Polyethylene terephthalate (PET) is inexpensive, however; it cannot be used in injection molding because of its slow crystallization rate at high temperatures. On the other hand, PET shaped articles formed at low temperature (60 to 70° C.) are susceptible to degradation. In U.S. Pat. No. 4,272,475, Chi discloses a method for controlling the cylinder temperature, the nozzle temperature, the injection temperature, and the shot time for PET injection articles, but the molecular weight of the articles is too low to be used in engineering-grade plastics. The described problems result from low crystallization rates of high-molecular-weight PET articles at high temperatures. As high molding temperature is required for PET melt to crystallize, an oil bath system is necessary for PET molding. Compared with the water bath system used for polybutylene terephthalate (PBT), the oil bath system for PET is more costly and dangerous.
For increasing the crystallization rate of PET, U.S. Pat. No. 4,451,606 discloses an organic nucleating agent, which is a copolymer of poly(alkylene terephthalate) and a sulfonate salt of an aromatic dicarboxylic acid. This organic nucleating agent can be miscible with PET and cause uniform nucleation. The organic nucleation agent, however, may lose its function at high temperature (about 280-300° C.) due to disproportion or degradation.

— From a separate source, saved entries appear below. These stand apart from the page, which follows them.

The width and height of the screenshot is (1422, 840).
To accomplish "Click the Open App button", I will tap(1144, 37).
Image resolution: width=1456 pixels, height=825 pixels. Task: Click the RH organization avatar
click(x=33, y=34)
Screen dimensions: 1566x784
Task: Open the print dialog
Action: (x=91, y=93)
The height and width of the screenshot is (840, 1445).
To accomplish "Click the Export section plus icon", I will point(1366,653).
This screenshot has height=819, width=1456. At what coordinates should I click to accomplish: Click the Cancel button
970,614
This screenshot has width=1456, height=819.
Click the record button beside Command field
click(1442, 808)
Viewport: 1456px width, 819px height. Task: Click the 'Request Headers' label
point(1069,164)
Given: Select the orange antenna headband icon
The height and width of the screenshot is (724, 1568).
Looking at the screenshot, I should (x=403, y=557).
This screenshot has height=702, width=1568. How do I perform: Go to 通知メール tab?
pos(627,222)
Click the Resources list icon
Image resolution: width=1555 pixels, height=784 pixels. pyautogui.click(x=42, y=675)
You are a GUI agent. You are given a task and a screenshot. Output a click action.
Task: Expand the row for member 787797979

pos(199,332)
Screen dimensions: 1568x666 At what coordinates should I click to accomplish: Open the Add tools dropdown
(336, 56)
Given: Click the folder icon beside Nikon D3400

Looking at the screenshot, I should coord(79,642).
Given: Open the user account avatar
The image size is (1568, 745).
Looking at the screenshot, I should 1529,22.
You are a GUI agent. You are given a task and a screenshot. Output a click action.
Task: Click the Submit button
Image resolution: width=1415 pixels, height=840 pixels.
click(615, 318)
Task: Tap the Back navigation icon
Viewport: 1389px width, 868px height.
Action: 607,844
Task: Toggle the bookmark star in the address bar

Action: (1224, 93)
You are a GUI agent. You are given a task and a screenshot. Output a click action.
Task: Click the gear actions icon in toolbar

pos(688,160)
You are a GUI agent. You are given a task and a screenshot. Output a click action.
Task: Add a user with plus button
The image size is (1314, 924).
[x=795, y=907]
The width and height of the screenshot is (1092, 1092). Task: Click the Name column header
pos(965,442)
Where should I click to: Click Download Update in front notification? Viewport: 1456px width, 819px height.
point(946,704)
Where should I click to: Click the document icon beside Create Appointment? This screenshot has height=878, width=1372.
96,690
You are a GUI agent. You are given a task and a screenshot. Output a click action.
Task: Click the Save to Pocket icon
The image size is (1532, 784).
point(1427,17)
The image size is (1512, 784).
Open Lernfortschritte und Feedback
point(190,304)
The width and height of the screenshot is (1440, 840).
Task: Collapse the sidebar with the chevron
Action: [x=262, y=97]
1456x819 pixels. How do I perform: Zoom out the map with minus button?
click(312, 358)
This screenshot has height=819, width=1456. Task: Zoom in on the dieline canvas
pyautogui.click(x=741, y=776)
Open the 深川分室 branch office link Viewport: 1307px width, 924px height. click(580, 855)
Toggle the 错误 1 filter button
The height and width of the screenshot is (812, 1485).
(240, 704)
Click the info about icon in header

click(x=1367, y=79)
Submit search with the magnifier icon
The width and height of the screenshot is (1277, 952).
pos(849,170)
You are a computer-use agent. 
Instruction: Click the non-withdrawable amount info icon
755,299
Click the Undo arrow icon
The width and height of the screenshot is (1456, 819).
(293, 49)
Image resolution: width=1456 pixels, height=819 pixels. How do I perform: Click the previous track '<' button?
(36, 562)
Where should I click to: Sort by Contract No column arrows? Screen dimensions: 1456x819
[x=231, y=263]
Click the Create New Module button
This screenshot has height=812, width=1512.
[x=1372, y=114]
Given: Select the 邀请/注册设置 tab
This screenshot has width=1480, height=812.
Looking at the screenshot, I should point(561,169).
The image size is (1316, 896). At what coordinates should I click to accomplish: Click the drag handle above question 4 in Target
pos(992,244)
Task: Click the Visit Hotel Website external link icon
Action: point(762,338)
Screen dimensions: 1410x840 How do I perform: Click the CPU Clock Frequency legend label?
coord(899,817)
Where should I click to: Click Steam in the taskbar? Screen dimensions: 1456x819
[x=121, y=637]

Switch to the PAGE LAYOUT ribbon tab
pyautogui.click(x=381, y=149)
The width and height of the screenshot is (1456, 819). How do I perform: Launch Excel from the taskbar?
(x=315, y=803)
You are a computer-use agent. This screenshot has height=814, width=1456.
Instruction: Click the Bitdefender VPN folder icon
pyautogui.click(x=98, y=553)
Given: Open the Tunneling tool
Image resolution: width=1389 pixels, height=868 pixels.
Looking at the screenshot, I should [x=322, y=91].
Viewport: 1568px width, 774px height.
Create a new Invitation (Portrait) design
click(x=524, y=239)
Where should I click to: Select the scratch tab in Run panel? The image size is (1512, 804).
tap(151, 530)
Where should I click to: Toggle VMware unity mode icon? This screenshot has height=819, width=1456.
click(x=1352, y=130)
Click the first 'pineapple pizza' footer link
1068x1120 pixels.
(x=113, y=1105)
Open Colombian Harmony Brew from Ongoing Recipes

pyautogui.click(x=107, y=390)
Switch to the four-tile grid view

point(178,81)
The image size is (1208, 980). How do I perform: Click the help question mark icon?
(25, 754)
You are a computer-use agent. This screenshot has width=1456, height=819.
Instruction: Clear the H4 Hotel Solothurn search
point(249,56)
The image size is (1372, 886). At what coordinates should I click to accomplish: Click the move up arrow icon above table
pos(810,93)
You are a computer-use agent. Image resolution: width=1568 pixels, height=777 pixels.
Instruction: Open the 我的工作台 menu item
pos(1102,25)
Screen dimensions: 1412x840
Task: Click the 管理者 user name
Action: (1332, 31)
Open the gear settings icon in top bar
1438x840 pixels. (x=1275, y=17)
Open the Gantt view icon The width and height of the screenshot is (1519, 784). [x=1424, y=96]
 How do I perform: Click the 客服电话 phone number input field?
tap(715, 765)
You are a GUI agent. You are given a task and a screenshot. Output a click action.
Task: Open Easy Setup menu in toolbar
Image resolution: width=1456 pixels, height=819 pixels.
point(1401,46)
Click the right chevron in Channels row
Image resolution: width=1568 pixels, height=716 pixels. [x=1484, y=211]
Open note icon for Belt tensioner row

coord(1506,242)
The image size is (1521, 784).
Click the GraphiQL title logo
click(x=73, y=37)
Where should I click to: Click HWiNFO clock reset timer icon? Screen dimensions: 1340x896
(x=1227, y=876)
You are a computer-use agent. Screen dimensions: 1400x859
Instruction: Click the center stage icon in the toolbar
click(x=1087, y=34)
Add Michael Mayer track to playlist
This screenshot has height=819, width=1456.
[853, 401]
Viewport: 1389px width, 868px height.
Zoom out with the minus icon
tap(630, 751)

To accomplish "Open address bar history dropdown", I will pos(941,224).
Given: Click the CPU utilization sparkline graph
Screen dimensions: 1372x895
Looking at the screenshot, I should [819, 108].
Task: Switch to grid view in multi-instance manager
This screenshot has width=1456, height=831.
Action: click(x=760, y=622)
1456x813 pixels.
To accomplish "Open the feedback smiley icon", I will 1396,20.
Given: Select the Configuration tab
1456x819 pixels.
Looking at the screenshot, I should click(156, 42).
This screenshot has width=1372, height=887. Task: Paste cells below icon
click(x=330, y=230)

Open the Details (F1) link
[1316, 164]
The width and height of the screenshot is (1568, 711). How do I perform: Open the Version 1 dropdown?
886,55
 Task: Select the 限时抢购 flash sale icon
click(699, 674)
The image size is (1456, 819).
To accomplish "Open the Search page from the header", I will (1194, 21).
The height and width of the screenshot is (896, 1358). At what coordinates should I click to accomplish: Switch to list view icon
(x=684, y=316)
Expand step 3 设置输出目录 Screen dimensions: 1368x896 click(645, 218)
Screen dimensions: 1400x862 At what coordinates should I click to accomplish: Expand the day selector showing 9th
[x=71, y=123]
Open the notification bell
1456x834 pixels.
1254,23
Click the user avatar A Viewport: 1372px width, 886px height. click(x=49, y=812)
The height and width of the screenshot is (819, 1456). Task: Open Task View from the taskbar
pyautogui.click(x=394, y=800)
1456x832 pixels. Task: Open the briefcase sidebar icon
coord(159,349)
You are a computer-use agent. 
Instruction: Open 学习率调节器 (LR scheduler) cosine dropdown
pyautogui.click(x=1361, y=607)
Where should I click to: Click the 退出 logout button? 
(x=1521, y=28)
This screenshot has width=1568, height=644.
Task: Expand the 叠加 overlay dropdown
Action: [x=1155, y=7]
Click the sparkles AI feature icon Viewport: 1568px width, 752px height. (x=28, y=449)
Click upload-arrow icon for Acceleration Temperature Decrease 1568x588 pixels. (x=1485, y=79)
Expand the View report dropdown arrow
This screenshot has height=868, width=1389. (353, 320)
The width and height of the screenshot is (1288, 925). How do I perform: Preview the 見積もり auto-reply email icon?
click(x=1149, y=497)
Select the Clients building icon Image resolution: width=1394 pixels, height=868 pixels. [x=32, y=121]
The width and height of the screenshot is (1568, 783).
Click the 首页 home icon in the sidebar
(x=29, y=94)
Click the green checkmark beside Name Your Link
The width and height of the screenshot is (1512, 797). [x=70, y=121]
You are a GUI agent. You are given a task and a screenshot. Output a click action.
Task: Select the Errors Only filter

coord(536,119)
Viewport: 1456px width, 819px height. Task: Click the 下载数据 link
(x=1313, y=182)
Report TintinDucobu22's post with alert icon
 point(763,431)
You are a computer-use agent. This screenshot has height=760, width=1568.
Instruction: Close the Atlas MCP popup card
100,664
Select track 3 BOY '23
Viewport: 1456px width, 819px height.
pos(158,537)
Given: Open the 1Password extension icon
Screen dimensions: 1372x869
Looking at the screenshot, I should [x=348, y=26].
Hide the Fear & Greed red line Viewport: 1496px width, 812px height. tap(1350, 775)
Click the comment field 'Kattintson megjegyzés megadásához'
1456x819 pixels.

To avoid the problems of the organic nucleating agents, inorganic nucleating agents to improve PET crystallization rate have been adopted. As disclosed in U.S. Pat. No. 5,886,088, suitable inorganic nucleating agents include talc, mica, wollastonite, clay, kaolin, diatomaceous earth, bentonite, montmorillonite, hydrotalcite, calcium carbonate, titanium oxide, potassium titanate, asbestos, or barium oxide. The inorganic nucleating agents are less costly, chemically stable, applicable at high temperatures, and of small size to minimize grain radius. The inorganic nucleating agents may improve dimension stability and mechanical strength, but they tend to aggregate at high temperatures due to their large surface area and fewer coordination sites. The described aggregation results in non-uniform nucleation of polymer, thereby deteriorating the properties of PET.